There is no politically or scientifically governed content at all.
This is rather different from Twitter, however, which carries a myriad of political, scientific, celebrity and arts news.
Perhaps it is the 140 character cut-off that allows for all types of news to be widely cast – people are arguably more likely to read due to the short summarisation of the news.
The use of hashtags also allows for the news that generally concerns the most people to be readily available to read.
Hashtags also allow people to view news that may not appear on their newsfeeds, allowing people to break out of their filter bubbles.
All social media outlets offer differing genres of news. It tends to be the websites and apps that allow people to have their say (such as Twitter) that give the most varied range of news.
The multi-faceted nature of modern technology allows for rapid globalisation of the news amongst modern developing societies.
People are able to actively switch on mobile notifications to receive alerts for areas of the news that affect them greatest for whatever reason (e.g. spatially or occupationally) and are subsequently able to stay informed about such stories.
This level of specialisation, which is so easily accessed by the public, means that there is a faster a dispersal of personally relevant stories to relevant people.

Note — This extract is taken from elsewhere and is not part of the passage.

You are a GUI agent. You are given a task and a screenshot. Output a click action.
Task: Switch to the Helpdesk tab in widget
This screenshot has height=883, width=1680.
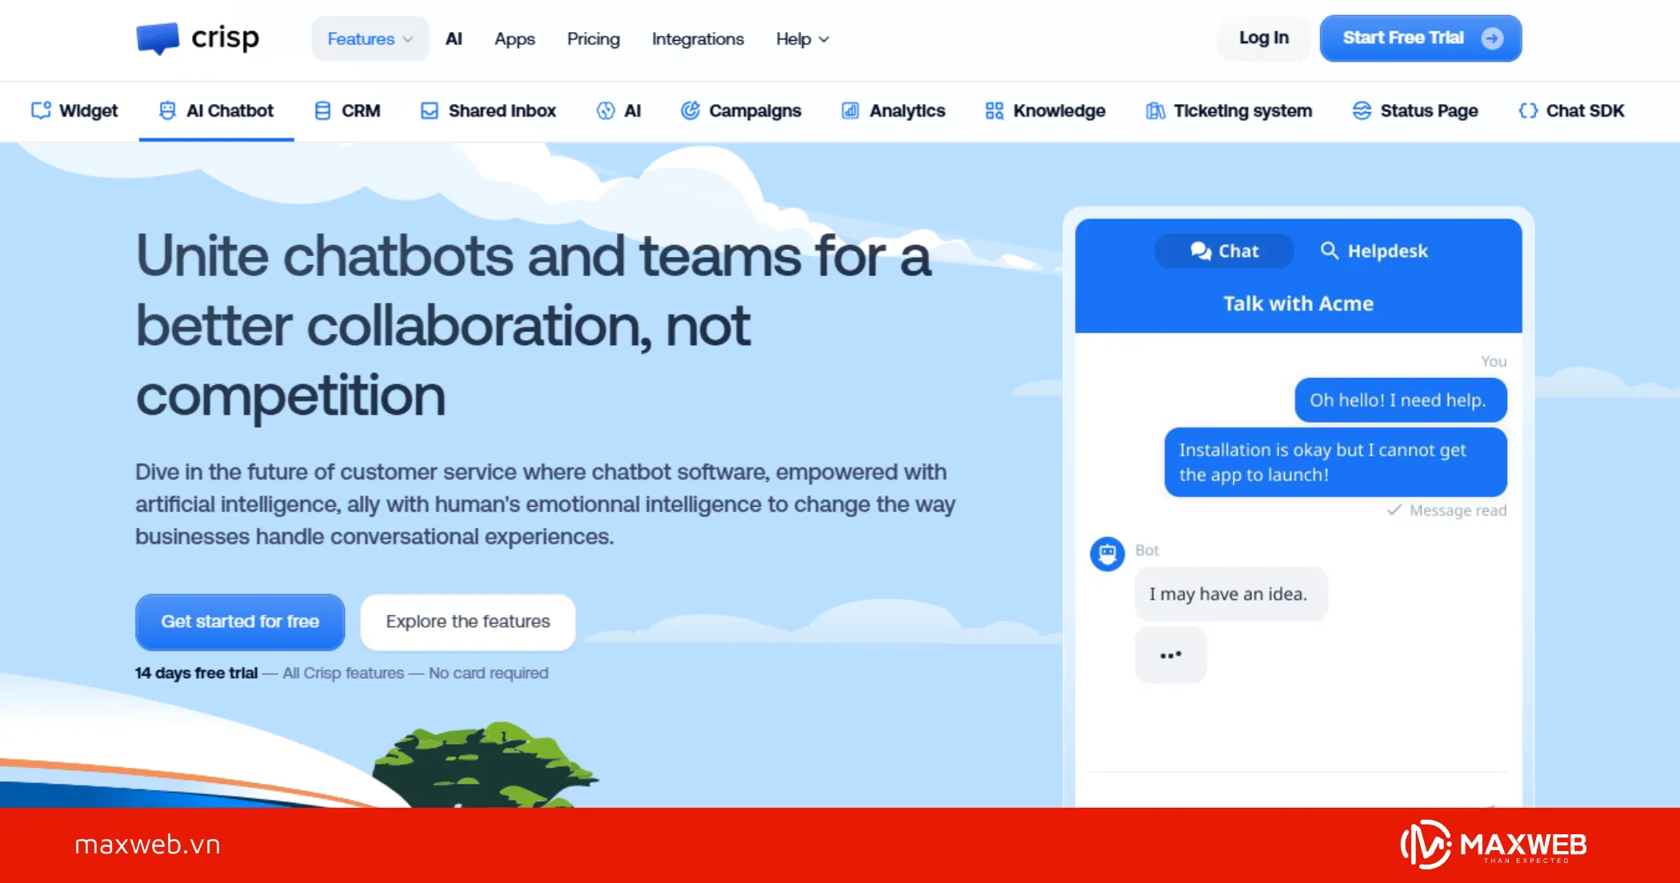click(x=1374, y=251)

In addition to this, people have the option to be subject to alternative and partisan news websites. This not only allows great accessibility to personalised areas of the news, but also to the controversial views not necessarily covered by mainstream outlets.
Research shows that in the past, the life span of such alternative views has been much shorter, and that people tend to rely on the safety of the mainstream media, however recent evidence has suggested a fall in the reliability of mainstream outlets, especially social media.
As a result, we see a growing dependency upon these partisan news outlets to deliver authentic, first-hand news.